Material provided.
>>>>
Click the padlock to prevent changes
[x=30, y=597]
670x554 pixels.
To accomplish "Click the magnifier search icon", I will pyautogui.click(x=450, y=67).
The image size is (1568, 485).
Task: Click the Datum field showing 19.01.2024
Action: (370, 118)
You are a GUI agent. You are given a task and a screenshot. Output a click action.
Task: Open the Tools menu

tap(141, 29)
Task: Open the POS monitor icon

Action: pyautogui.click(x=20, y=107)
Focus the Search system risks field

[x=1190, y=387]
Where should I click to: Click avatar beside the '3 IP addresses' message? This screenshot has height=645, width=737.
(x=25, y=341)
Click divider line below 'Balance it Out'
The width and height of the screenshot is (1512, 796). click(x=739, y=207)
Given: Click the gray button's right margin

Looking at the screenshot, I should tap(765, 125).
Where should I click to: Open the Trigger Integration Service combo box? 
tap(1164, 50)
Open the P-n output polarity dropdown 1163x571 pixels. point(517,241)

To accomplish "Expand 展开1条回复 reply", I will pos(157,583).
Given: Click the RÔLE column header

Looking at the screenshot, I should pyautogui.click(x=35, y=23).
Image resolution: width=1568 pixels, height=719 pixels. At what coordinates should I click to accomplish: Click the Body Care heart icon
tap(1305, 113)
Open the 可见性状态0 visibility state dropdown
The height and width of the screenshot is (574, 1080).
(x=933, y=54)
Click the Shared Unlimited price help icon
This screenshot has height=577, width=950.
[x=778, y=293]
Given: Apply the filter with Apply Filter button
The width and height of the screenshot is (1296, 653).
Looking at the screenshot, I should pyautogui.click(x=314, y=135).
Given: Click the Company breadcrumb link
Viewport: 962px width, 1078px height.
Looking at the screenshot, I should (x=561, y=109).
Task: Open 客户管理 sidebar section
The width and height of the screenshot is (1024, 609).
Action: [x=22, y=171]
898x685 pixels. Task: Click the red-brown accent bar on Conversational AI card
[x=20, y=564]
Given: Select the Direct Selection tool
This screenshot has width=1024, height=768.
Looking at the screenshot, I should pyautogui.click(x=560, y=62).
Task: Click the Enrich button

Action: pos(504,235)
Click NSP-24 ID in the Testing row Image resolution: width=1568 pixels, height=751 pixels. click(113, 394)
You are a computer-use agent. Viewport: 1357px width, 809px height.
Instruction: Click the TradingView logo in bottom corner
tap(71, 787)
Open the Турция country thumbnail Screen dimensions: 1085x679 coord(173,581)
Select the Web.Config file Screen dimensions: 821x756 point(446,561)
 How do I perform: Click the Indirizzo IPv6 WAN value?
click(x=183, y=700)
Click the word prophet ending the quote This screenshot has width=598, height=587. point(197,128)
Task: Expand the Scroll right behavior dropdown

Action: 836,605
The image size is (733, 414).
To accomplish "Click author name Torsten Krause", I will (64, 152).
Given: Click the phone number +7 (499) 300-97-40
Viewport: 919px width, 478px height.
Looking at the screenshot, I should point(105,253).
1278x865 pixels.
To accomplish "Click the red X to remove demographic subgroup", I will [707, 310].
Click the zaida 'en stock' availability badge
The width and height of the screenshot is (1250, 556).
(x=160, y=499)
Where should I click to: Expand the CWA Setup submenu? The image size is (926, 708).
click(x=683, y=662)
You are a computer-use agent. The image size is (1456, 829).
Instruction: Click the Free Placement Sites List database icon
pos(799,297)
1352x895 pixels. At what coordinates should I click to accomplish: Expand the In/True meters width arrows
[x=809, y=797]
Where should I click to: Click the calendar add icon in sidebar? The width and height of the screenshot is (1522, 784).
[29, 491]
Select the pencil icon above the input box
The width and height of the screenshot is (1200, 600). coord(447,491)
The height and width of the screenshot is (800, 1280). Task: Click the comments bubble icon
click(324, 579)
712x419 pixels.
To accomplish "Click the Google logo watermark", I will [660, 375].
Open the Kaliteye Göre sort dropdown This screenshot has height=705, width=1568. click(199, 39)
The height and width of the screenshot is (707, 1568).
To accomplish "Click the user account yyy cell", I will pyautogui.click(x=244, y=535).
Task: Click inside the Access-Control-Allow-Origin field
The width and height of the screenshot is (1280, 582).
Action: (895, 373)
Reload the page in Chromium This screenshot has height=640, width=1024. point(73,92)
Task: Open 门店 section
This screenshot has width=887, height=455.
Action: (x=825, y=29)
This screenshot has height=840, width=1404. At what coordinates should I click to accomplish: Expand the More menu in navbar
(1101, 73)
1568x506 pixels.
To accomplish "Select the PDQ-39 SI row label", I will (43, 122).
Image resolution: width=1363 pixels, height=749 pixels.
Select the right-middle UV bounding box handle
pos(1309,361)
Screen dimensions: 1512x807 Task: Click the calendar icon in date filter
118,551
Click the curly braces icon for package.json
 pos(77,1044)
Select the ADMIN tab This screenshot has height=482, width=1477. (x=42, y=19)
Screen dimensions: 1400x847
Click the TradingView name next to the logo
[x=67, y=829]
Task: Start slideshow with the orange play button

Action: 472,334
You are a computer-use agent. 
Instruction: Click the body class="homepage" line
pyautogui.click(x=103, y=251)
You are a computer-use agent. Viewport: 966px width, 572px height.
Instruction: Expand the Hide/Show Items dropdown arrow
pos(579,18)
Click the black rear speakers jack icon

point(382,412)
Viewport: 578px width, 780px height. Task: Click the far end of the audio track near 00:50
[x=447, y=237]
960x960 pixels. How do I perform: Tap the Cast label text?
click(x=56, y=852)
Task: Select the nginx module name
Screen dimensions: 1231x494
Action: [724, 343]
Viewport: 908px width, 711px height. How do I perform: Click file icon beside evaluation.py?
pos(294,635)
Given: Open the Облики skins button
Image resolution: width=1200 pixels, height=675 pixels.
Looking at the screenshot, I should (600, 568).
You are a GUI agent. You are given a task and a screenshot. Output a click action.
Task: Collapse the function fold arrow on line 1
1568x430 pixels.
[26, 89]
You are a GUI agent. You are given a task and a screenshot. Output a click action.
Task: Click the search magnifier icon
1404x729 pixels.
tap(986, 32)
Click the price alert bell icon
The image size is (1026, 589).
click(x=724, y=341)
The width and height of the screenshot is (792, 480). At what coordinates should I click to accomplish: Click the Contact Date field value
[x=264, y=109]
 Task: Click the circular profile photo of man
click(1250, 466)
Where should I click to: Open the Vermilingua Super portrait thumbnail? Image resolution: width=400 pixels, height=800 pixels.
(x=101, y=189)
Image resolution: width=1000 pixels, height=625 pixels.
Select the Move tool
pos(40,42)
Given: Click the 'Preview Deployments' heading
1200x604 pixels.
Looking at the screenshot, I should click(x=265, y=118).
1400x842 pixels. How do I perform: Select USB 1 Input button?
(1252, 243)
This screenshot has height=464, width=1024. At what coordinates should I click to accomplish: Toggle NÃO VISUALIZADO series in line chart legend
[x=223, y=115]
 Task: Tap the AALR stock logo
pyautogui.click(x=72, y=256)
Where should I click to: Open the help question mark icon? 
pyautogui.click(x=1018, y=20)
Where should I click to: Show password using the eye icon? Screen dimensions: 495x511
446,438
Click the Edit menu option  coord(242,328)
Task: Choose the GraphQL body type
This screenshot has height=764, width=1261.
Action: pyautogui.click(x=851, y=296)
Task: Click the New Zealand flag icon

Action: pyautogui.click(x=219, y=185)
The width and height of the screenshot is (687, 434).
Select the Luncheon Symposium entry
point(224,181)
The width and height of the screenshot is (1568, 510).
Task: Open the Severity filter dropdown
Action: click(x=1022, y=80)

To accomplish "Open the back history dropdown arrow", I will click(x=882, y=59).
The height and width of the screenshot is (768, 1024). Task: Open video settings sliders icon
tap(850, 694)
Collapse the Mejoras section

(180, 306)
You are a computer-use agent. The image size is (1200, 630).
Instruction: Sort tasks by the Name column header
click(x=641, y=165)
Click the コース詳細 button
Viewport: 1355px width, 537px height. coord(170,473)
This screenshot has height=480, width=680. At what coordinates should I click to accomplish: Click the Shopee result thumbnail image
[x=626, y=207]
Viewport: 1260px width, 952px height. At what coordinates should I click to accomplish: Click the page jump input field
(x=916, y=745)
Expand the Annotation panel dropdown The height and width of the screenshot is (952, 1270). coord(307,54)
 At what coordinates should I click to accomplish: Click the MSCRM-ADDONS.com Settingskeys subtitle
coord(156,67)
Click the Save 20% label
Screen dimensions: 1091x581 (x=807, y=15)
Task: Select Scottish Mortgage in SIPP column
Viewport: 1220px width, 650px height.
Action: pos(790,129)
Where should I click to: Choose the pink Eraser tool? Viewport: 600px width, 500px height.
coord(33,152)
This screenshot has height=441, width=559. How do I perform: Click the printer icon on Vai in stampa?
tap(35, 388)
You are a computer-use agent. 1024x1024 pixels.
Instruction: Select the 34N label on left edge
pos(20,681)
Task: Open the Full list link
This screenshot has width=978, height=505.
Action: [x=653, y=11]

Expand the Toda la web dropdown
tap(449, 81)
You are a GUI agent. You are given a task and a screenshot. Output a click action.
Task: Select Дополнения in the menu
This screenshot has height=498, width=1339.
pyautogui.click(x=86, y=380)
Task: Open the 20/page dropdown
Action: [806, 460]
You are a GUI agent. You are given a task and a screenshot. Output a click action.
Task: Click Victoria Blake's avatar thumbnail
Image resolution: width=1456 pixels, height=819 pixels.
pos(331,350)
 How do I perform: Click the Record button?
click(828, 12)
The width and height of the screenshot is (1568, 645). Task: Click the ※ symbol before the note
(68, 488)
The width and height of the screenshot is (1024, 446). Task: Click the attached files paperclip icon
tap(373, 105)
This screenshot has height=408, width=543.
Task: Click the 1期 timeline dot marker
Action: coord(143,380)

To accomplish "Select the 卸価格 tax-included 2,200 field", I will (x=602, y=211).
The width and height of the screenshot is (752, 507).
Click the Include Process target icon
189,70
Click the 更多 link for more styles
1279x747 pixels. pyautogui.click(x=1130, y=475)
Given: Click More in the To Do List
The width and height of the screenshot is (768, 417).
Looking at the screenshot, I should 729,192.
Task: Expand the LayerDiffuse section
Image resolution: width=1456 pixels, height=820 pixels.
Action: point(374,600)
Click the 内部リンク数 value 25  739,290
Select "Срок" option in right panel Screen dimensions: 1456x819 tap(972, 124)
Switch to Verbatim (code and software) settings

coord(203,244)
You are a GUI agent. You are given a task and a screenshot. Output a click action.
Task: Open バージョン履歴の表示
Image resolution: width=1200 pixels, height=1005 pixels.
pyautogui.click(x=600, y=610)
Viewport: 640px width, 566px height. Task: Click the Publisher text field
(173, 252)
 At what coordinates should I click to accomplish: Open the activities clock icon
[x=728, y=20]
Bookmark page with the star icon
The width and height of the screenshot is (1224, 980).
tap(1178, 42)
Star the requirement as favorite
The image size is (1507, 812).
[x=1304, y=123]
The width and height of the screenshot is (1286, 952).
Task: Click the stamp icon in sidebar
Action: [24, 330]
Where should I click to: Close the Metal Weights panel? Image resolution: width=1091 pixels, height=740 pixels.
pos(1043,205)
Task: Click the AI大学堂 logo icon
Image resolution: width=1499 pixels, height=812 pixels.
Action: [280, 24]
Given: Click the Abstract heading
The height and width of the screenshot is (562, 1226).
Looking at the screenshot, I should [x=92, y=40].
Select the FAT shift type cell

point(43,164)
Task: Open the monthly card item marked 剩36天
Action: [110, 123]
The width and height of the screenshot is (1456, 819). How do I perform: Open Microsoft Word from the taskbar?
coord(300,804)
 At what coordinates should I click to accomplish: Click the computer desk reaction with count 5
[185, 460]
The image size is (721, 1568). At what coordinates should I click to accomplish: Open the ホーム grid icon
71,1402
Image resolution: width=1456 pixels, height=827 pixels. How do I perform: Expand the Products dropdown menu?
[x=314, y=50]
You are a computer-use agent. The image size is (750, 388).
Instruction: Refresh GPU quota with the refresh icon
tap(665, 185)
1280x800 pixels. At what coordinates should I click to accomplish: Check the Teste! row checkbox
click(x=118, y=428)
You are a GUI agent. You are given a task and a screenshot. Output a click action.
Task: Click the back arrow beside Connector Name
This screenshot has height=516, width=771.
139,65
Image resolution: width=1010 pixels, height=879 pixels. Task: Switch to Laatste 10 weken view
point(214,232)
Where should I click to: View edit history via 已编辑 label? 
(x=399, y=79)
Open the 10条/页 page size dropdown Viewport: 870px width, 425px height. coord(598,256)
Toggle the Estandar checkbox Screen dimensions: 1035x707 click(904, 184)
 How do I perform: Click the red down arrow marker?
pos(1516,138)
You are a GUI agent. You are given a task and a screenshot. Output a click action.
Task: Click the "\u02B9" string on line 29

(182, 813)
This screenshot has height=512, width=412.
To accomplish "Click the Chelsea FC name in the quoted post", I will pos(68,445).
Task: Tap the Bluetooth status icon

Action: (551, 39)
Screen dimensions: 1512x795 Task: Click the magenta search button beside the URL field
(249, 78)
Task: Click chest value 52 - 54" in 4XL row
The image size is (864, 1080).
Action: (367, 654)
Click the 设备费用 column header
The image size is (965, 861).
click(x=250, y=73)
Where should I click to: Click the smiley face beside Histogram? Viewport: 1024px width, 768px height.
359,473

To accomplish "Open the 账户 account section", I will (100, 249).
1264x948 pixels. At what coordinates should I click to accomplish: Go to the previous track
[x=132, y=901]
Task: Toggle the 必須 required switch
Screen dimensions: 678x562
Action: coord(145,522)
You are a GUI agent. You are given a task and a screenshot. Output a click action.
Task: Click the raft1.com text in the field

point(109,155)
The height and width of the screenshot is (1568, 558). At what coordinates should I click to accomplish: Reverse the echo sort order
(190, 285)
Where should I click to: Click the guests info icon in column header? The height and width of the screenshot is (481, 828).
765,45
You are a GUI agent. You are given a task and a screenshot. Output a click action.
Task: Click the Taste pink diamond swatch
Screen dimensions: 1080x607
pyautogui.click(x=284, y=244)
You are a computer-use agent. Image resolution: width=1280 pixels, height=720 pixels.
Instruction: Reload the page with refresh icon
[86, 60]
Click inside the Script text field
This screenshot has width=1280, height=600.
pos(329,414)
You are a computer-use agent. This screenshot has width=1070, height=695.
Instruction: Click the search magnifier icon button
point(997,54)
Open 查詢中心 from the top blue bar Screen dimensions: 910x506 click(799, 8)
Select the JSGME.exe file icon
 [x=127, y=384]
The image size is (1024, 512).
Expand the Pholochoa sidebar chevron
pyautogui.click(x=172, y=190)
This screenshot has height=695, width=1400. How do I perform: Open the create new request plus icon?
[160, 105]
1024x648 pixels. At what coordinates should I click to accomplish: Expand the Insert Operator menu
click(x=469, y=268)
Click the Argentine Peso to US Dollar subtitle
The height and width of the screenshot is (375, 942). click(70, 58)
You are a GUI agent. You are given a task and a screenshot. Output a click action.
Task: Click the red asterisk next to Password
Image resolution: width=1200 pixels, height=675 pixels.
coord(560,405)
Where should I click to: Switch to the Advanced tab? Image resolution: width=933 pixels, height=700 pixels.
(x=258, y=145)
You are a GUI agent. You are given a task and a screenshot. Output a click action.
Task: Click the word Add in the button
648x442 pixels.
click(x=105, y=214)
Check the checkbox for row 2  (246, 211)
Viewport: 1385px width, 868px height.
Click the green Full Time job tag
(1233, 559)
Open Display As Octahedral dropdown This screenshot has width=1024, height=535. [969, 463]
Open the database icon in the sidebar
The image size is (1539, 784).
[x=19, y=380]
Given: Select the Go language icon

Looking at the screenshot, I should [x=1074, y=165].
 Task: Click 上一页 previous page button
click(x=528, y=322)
<<<<
Directions. Only one part of the material above is to be transcribed, namely the lines starting with the line that has "This screenshot has height=464, width=1024." and going on through the line that has "Task: Choose the GraphQL body type", exactly as they stand.

Exercise solution.
This screenshot has height=464, width=1024. At what coordinates should I click to accomplish: Toggle NÃO VISUALIZADO series in line chart legend
[x=223, y=115]
 Task: Tap the AALR stock logo
pyautogui.click(x=72, y=256)
Where should I click to: Open the help question mark icon? 
pyautogui.click(x=1018, y=20)
Where should I click to: Show password using the eye icon? Screen dimensions: 495x511
446,438
Click the Edit menu option  coord(242,328)
Task: Choose the GraphQL body type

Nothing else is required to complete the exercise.